Gonzalo Armijos Palácios (publicado originalmente no Jornal O Popular em 2015)

  O New York Times publicou nos últimos dias, em primeira página, um resumo de ações policiais que, com exceção de um caso, resultaram na morte de pessoas desarmadas, oito negros — sendo um deles um menino de 12 anos — e dois hispânicos. O artigo, na sua página da Internet, começa pela ação mais recente. 19 de julho: Samuel Dubose, negro, 43 anos, foi morto a tiros depois de ser parado por uma infração de trânsito (seu carro não tinha a placa dianteira). 10 de julho: Sandra Bland, negra, 28 anos, encontrada morta na sua cela, enforcada. A polícia alega suicídio. O motivo da abordagem policial que levou à detenção: não deu sinal ao virar numa esquina. Junho 5: um policial joga e prende uma adolescente negra contra o chão e aponta a arma para os jovens que a acompanhavam. Ela estava apenas de biquíni. 12 de abril: Freddie Gray, negro, 25 anos. Morreu, sob custódia policial, como consequência de uma lesão sofrida na coluna durante sua detenção. 4 de abril: Walter L. Scott, negro, 50 anos, morreu depois de receber um tiro nas costas disparado por um policial que o perseguia. 10 de fevereiro: Antonio Zambrano-Montes, 35 anos, hispânico. Morto a tiros por três policias enquanto levantava as mãos para se render. 22 de novembro do ano passado: Tamir Rice, menino negro de 12 anos, morto a tiros por um policial. O menino estava num parque com uma pistola de brinquedo. 9 de agosto, também do ano passado: Michael Brown, negro, 18 anos, morto por um policial em Ferguson, Missouri. 14 de julho: Eric Garner, negro, 43 anos, morto por asfixia durante seu arresto. Motivo da detenção: venda ilegal de cigarros. Durante sua detenção, gravada pelo celular de um amigo, repetia várias vezes: “não consigo respirar”. Junho 2, 2013: Ricardo Diaz-Zeferino, 34 anos, hispânico. Morto a tiros pela polícia ao ser confundido com um bandido. Também estava desarmado. De todos esses casos há vídeos que mostram a ação dos policias. Há outro episódio igualmente revoltante, que não foi registrado. É o do casal de negros crivado a bala por um grupo de policias por, também, uma infração de trânsito. O casal estava desarmado e os policiais, ao todo, dispararam mais de 130 balas.

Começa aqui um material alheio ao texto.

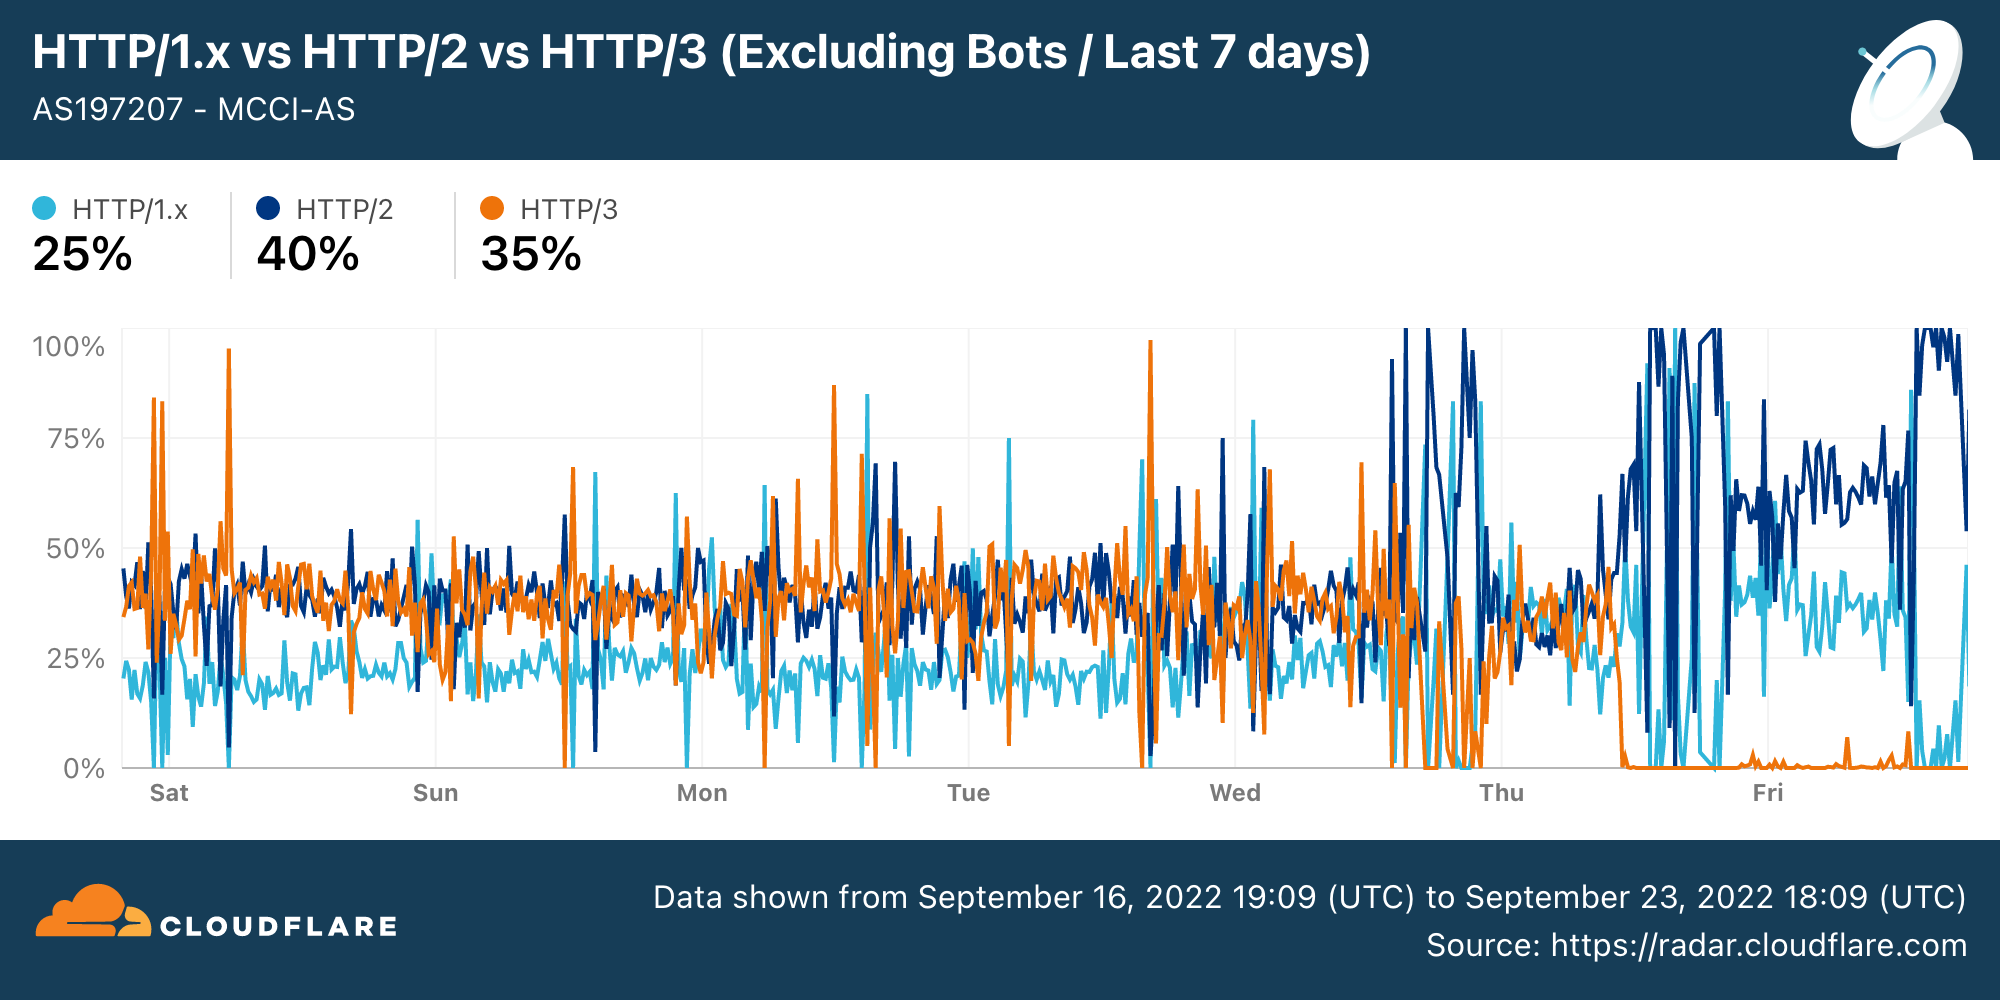This screenshot has height=1000, width=2000.
Task: Click the chart title mentioning Excluding Bots
Action: click(701, 52)
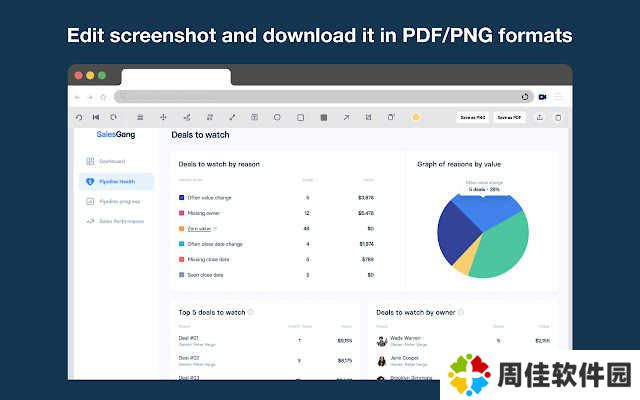Go to Sales Performance in sidebar
Image resolution: width=640 pixels, height=400 pixels.
[x=120, y=220]
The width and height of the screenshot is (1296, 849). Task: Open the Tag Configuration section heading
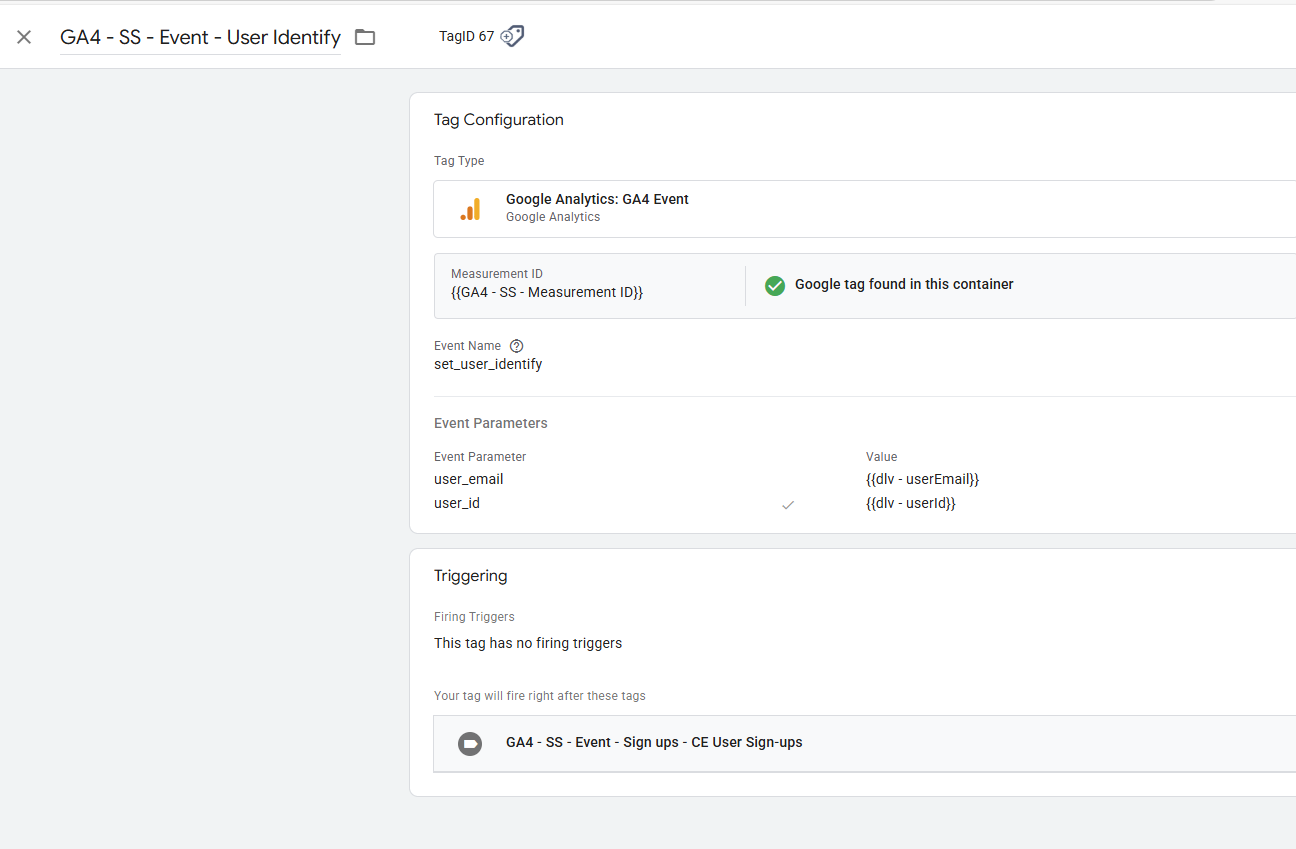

  Também nos últimos dias, já no Brasil, a Folha de São Paulo publicou o resultado de uma pesquisa do instituto Datafolha. Aqui no Brasil, nas cidades com mais de 100 mil habitantes, a maioria da população tem medo da polícia militar. Numa pesquisa semelhante feita em 2012, mas em municípios com mais de 15 habitantes, 48% dos entrevistados declaravam ter esse temor. O perfil do cidadão que mais teme a polícia, segundo a mesma pesquisa: “jovens, pobres, autodeclarados pretos e moradores do Nordeste”.

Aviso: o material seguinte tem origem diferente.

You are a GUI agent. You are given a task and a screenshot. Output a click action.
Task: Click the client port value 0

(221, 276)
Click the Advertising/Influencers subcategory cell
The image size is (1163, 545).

  Entrevistas com brancos e com negros que viram os vídeos aos que me refiro no início deste artigo, nos Estados Unidos, mostram que, enquanto uns e outros se indignam, apenas os brancos ficam surpresos com a violência policial. Já os negros estão acostumados, pois desde crianças testemunham ações de policiais brancos contra eles e todos têm histórias, próprias ou de um parente, de maus tratos e abuso policiais.
  Denunciar o racismo faz parte de uma longa batalha, pois a discriminação contra o negro, assim como contra o pobre, está nas raízes da história de ambos os povos. O que para os brancos é apenas uma notícia no jornal, para os negros é a própria história que está sendo contada; é a experiência cotidiana de discriminação, violência e abusos sentidos em carne própria e desde sua mais tenra idade. Não é fácil escrever artigos como este, mas aqueles que temos a possibilidade de denunciar e lutar contra o racismo e a discriminação não podemos nos omitir nem devemos calar.

José Gonzalo Armijos Palacios - Possui graduação e doutorado em Filosofia pela Pontificia Universidad Católica Del Ecuador (1978 e 1982, respectivamente) e doutorado em Filosofia pela Indiana University (1989). Realizou estudos de pós-doutorado na Indiana University em 1996 e 1997. Desde1992 é professor titular da Universidade Federal de Goiás.